Suggested Selected Fly Patterns: Copper John & Prince Nymphs, Mayflies, caddisflies, Gray Ghost streamers, and sucker egg patterns.

Next Kennebago River

Offering some of the best fly-fishing opportunities in the greater Rangeley Lakes region, the Kennebago River flows south out of Big Island Pond located within block A3 on page 28 of the The Maine Atlas and Gazetteer. In the remote mountainous region of Seven Ponds TWP east of the Canadian Border, the river (upper section) runs quietly through mixed growth forests still heavily logged into Little Kennebago Lake then into Kennebago Lake (middle section). From there, the river (lower section) transforms into a classic Maine trout river with pocket water, deep pools and long runs.
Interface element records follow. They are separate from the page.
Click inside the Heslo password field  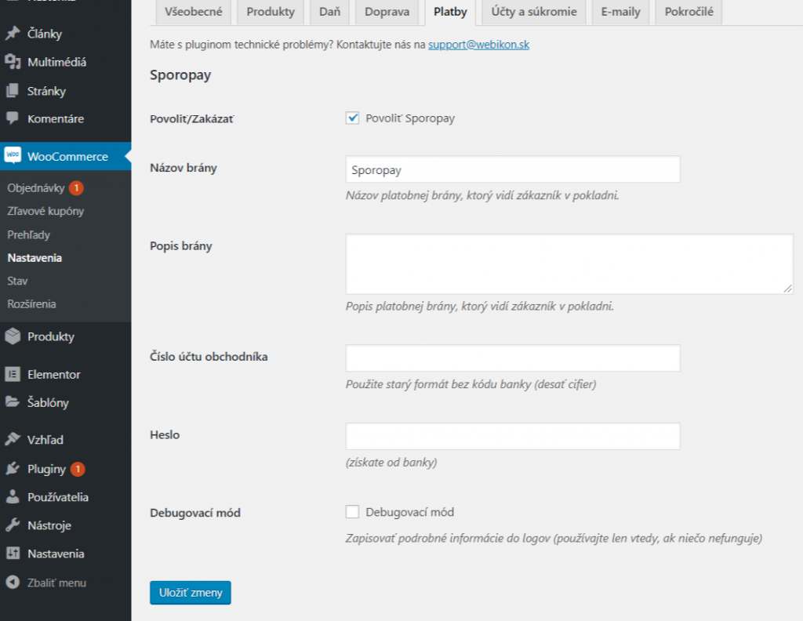tap(512, 436)
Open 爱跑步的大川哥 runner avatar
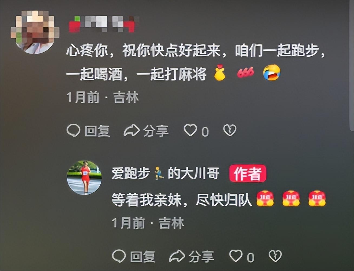 coord(84,178)
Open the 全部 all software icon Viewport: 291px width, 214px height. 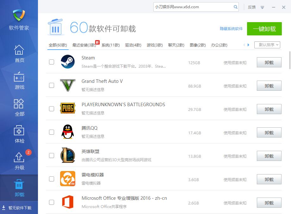pos(19,104)
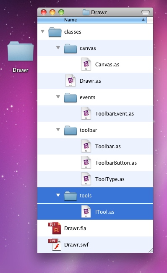The image size is (167, 273).
Task: Click the Drawr.swf file icon
Action: pyautogui.click(x=55, y=244)
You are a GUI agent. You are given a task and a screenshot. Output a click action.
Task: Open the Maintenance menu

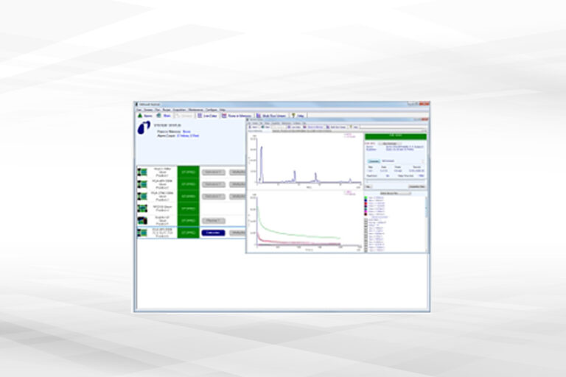click(195, 109)
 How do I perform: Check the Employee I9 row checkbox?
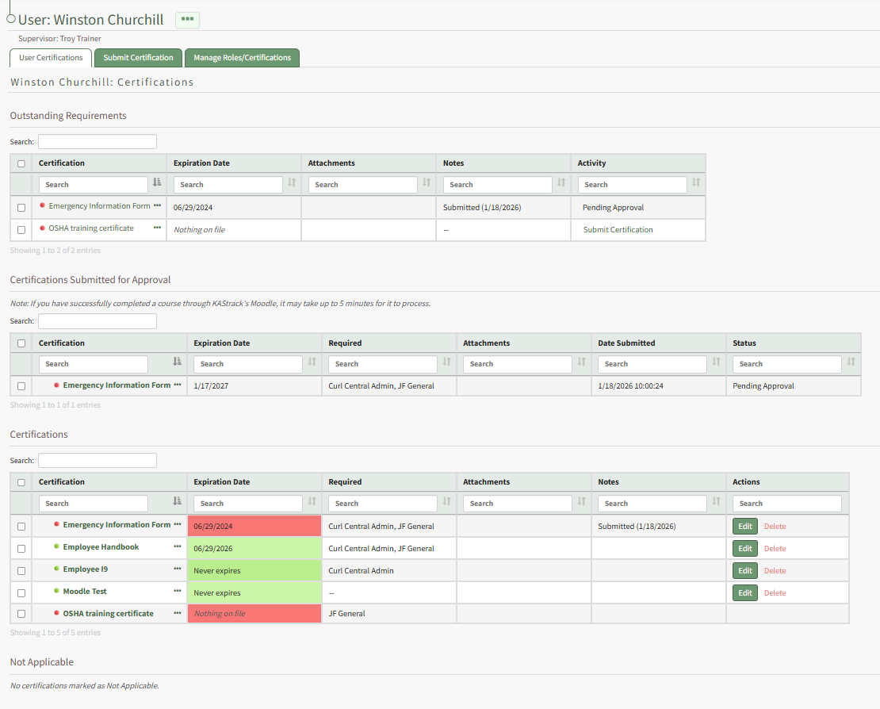(21, 570)
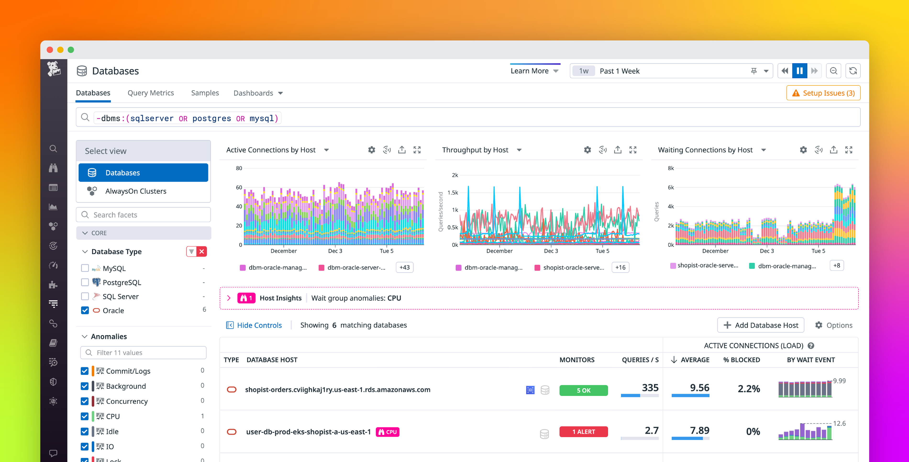Enable the MySQL database type checkbox
Viewport: 909px width, 462px height.
point(85,268)
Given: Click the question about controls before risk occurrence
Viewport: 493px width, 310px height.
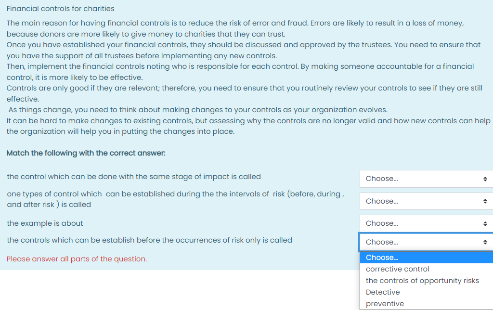Looking at the screenshot, I should (149, 240).
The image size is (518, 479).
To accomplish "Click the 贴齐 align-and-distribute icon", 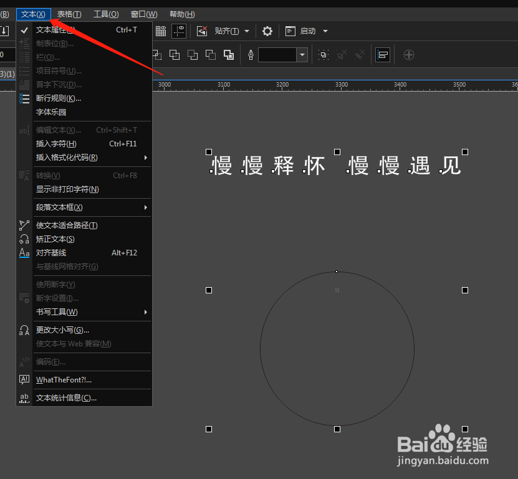I will point(201,31).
It completes its 12-mile journey from Kennebago Lake by flowing into Cupsuptic Lake within the same cove as the inlet of the Rangeley River.
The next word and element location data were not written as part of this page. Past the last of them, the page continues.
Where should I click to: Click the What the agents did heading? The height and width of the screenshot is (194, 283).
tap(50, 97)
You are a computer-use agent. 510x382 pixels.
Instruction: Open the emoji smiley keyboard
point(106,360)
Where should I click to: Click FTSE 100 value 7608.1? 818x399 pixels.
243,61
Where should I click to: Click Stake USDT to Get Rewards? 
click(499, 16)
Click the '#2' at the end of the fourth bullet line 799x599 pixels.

There are two ways to access the river. The land around the lake is managed by Seven Islands and to access fishing spots on the lower river off the entire Kennebago River Rd., you must stay at Grants Camps or Kennebago Camps. To find the gate house to the camps, take a right off Rt 16 between Rangeley and Oquossoc on the Boy Scout Rd. Follow the road for about 2 miles you will encounter the gate house. You can access the river there at Steep Bank Pool. Drop a canoe there and float down river. The rest of the up-stream river is on the other side of the gate. You can hike and bike beyond that point, but the easy way is to stay at one of the camps. The other way to access the river is to take a right on to the Morton Cut-off Rd. off Rt 16 between Rangeley and Oquossoc. Drive 3.2 miles to the Tim Pond Rd. Take a right onto the Tim Pond Rd. and travel about 8 miles until you cross the Kennebago River (middle). There is a large parking lot on your left to park and access the river at the bridge. A short drive further, take a left on the Kennebago River Rd. to access the upper part of the river.  

The upper section of the river above Little Kennebago Lake, is a meandering stream with a few isolated riffs and runs. The banks are lined with heavy and dense alder growth with openings every so often. Accessed off the Kennebago River Road, one can enter the river in several locations. A few miles up the road gates block the access road, so walking will be necessary to fish the upper section of the river. Hot spots are the inlet at Little Kennebago Lake and a rock bar in the lake towards the south end of the lake.

Suggested Selected Fly Patterns: Black & Gray Ghost, Nine Three, Kennebago Smelt, Yellow Wiggle, Scuds, Hares Ear, Adams, Royal Wulff, Golden Stones.

The middle section of the river in sandwiched between Little Kennebago and Kennebago Lakes. The stream is like the upper section of the river meandering through patches of alder growth with a gravel rock bars and slow current. However, do not over-look the Warden’s Pool upstream from the bridge and the Devil’s Elbow Pool down-stream about ¾ mile.

Suggested Selected Fly Patterns: Black Dace, Nine Three, Yellow Wiggle, Damsel Fly Nymphs, Dragon Fly Nymph, Light Hendrickson, Light Cahill.

The lower section of the river starting at the dam at the outlet of Kennebago Lake is the part of the river that is accessed beyond the gate-house. Known for its 23 pools, it is characterized by fast current moving over and around large rocks and ledges, narrow riffs, long runs and pocket water between the pools. Fishing is excellent during the early spring into June, then picks back up again during the fall when water temperatures drop.

Suggested Selected Fly Patterns: Gray Ghost, Improved Stone, Black Cricket, Hare’s Ear, Red Fox Hornberg, Tan Caddis, Kennebago Smelt, Nine Three.